Over the past few years, many companies have explored use cases, pilot projects and proof-of-concept initiatives. That stage has helped us understand where AI can provide practical value and where it still struggles to fit industrial requirements. In 2026, the conversation is becoming much more focused on integration, operational continuity and long-term use inside real manufacturing environments.
The difference between those stages is significant. In a demo, the environment is controlled and the scope is limited. In production, companies face much more demanding conditions: legacy systems, incomplete data, changing priorities, operational incidents and the need to react quickly to what is happening on the shop floor.
At Lantek, we have been working on that transition for some time. During the roundtable, I shared two practical examples that are already generating positive results for our customers.
Smart Quotation: improving quoting accuracy and response times
Smart Quotation was one of the first projects where we clearly started to see how artificial intelligence could support very specific manufacturing processes. Today it is already part of Lantek iQuoting, our cloud-based quoting solution.
The work focused on improving the speed and accuracy of quotation calculations, something particularly important for manufacturers where small variations in material consumption, processing times or production costs can directly affect profitability.
To support this, we developed two complementary predictive models:
The practical impact is closely connected to daily operations. Users can work with more accurate estimates, answer RFQs faster and reduce deviations between the initial quotation and the final manufacturing cost.
One of the main lessons we learned during this process is that AI only becomes useful when it is part of the real workflow. Information has to appear within the tools already used by production, sales and quoting teams, without forcing users to work separately from their normal processes.
Smart Production: production planning connected to the reality of the shop floor
The second example is Smart Production, a project focused on advanced production planning and scheduling.
Traditional nesting systems are mainly focused on material usage and part placement. Manufacturing environments today require a much broader view. Machine availability, operators, energy consumption, incidents on the shop floor and changing commercial priorities all influence production decisions continuously.
With Smart Production, we are working on models capable of managing those variables together and adjusting planning according to what is happening in real time.
Some of these models are designed to support multi-day planning using information generated by systems such as ForeScrap and ForeTime. Others are focused on daily scheduling and on connecting planning decisions with actual shop floor conditions.

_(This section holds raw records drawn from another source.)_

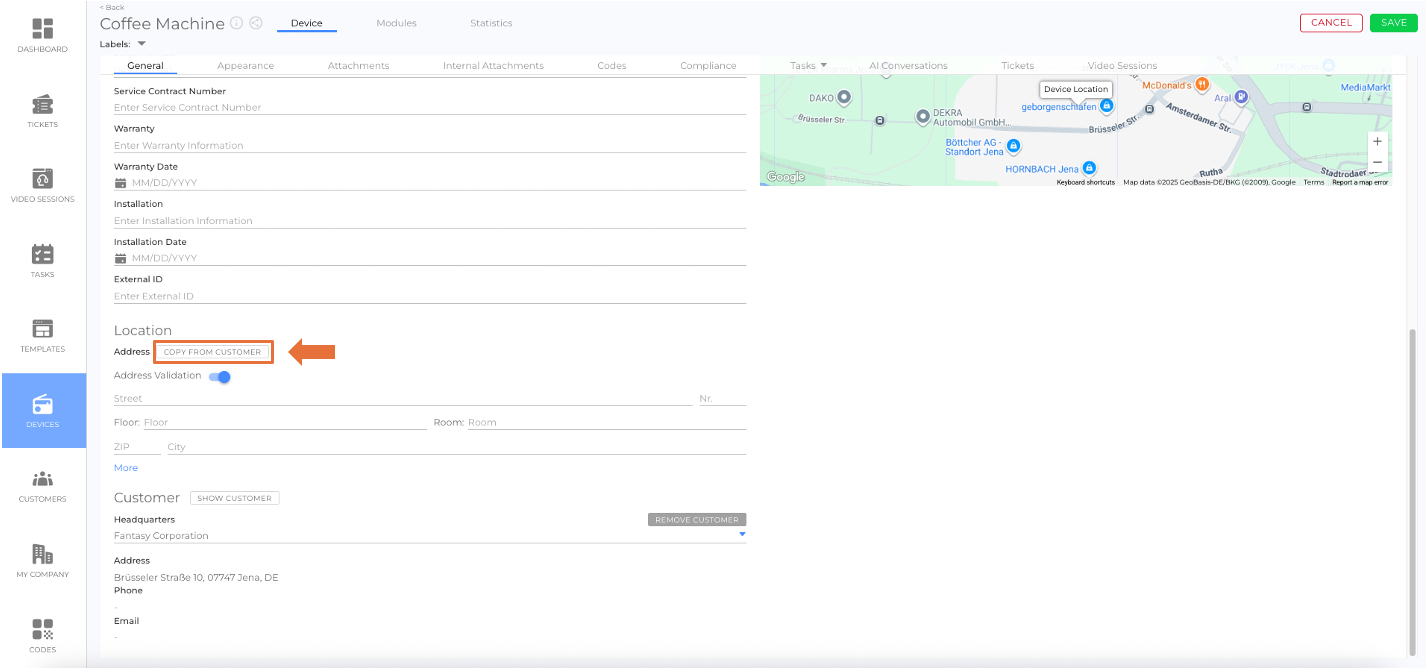
Task: Click the share icon beside Coffee Machine
Action: pyautogui.click(x=256, y=23)
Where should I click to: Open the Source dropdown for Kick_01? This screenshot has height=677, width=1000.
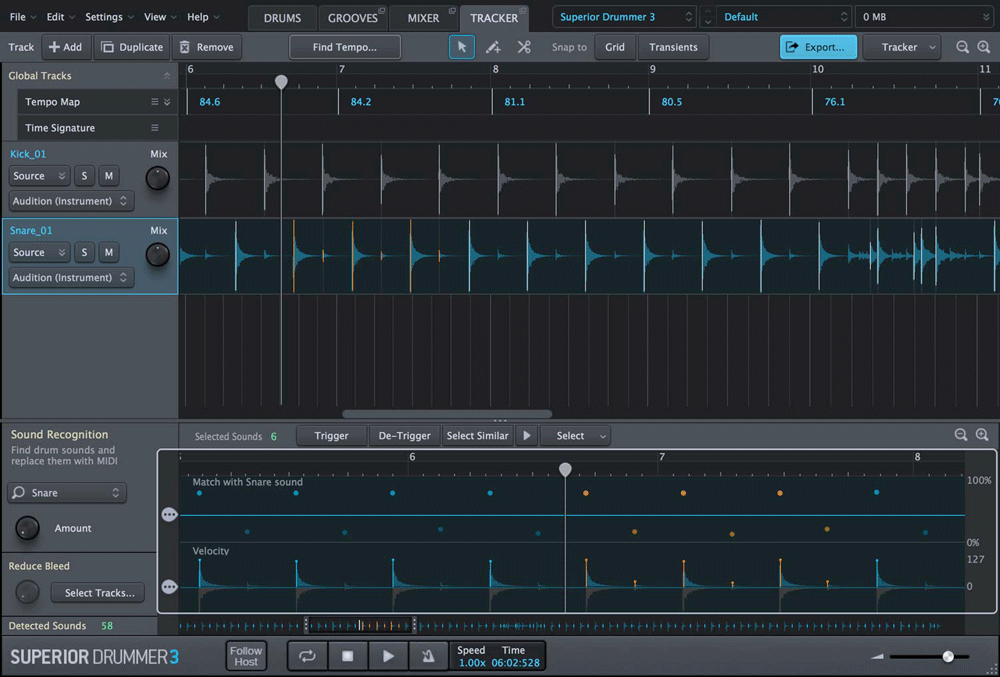click(38, 175)
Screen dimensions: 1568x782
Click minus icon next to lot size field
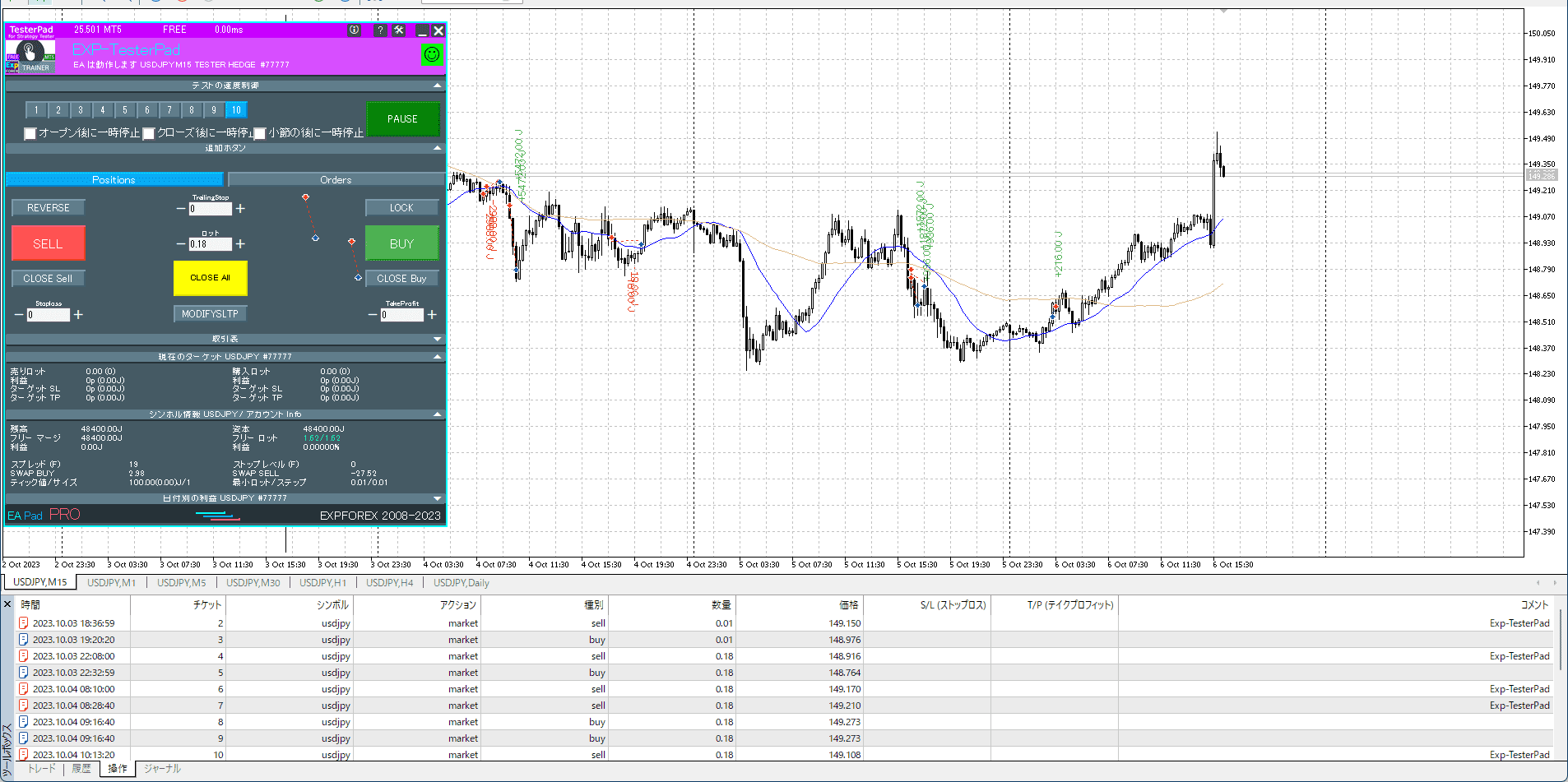181,244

Our objective is to help manufacturers keep planning and execution more closely connected and react faster when production conditions change.
The future role of AI in manufacturing
One idea came up repeatedly during the discussion and I fully agree with it: AI only makes sense when it addresses a specific business need.
In manufacturing, this means there is much more work involved than simply developing predictive models. Data collection, data quality, system integration, traceability, cybersecurity and continuous maintenance all play an important role in whether a solution can operate consistently over time.
The Basque industrial sector already has extensive experience in automation and process digitalization. That background provides a strong foundation for this next stage of AI applied to manufacturing.
The challenge is not only technical. It also affects organization, processes and the way companies incorporate these tools into daily operations. When AI becomes part of normal industrial activity, its impact on competitiveness can be significant.